* Your instructions *
Each line from the one holding "At what coordinates" to the last line below must be restated word for word, and no picture may be included.

——————

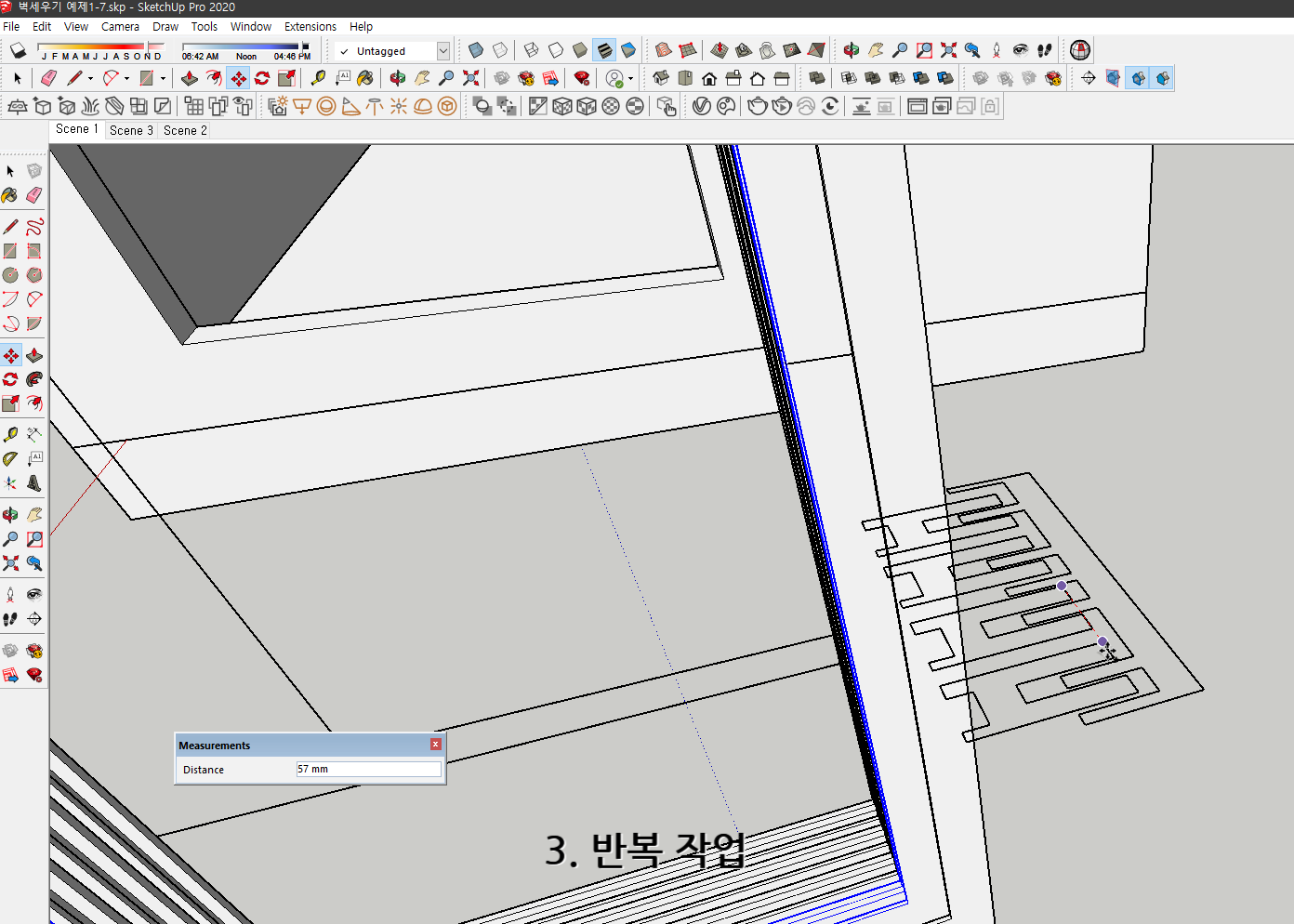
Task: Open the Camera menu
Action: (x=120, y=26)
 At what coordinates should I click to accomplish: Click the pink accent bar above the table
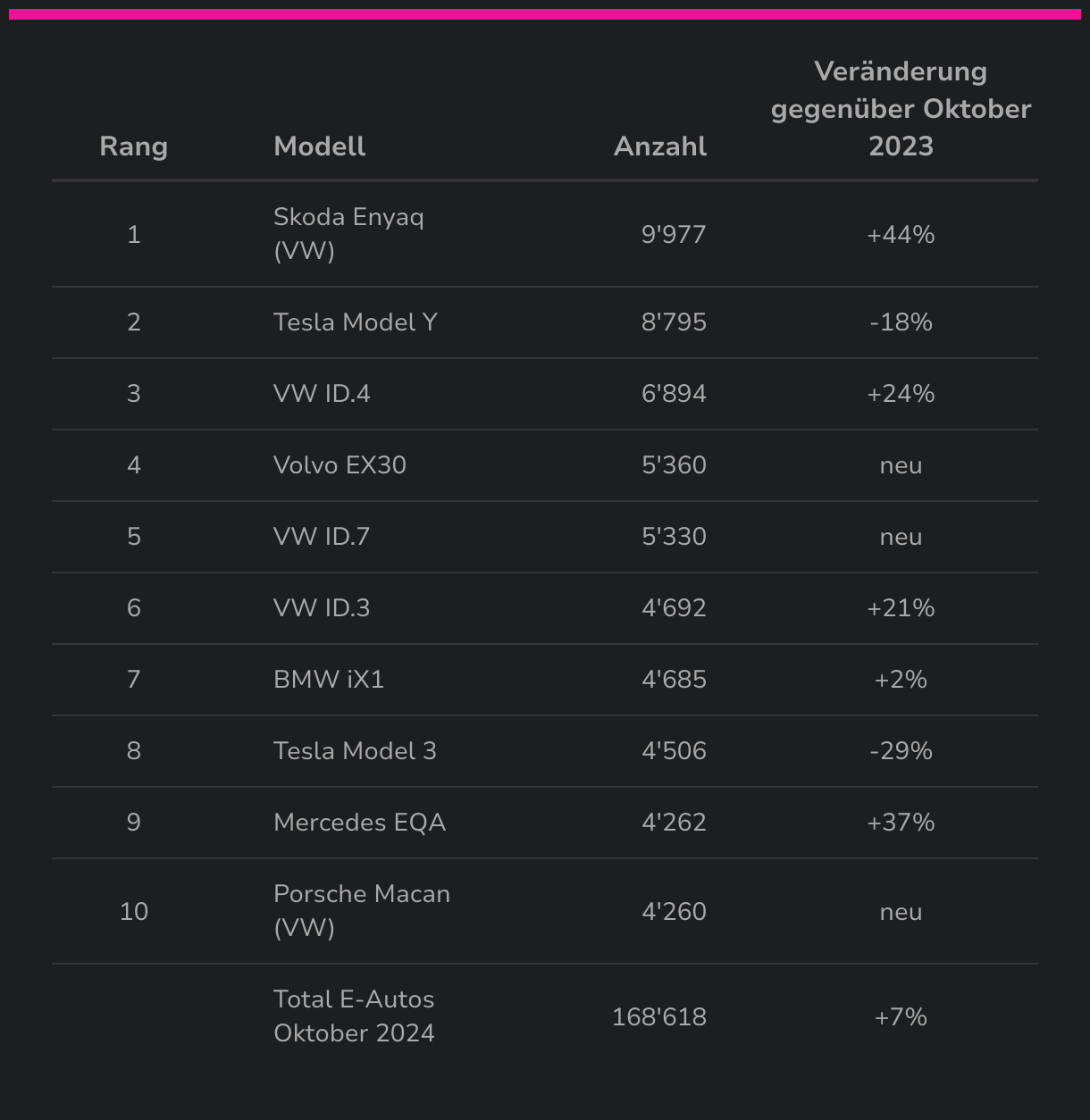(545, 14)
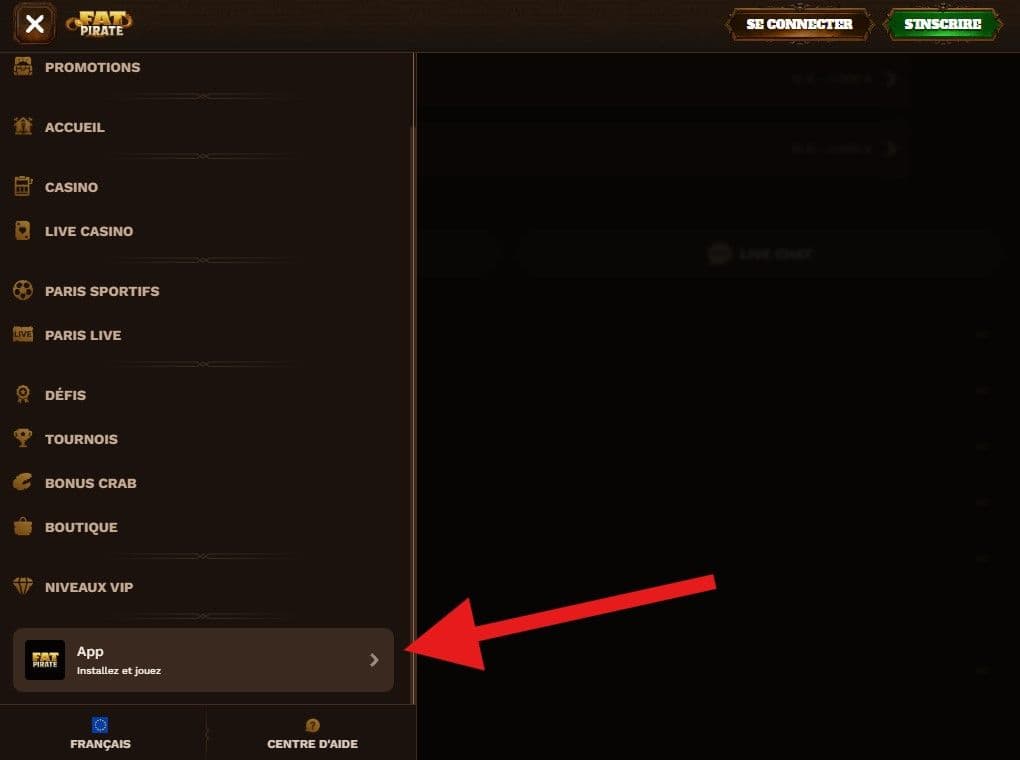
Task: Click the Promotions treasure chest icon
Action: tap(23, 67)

——————

* Task solution *
 At what coordinates should I click to accomplish: Click the pink accent bar above the table
(545, 14)
Task: Click the Promotions treasure chest icon
Action: tap(23, 67)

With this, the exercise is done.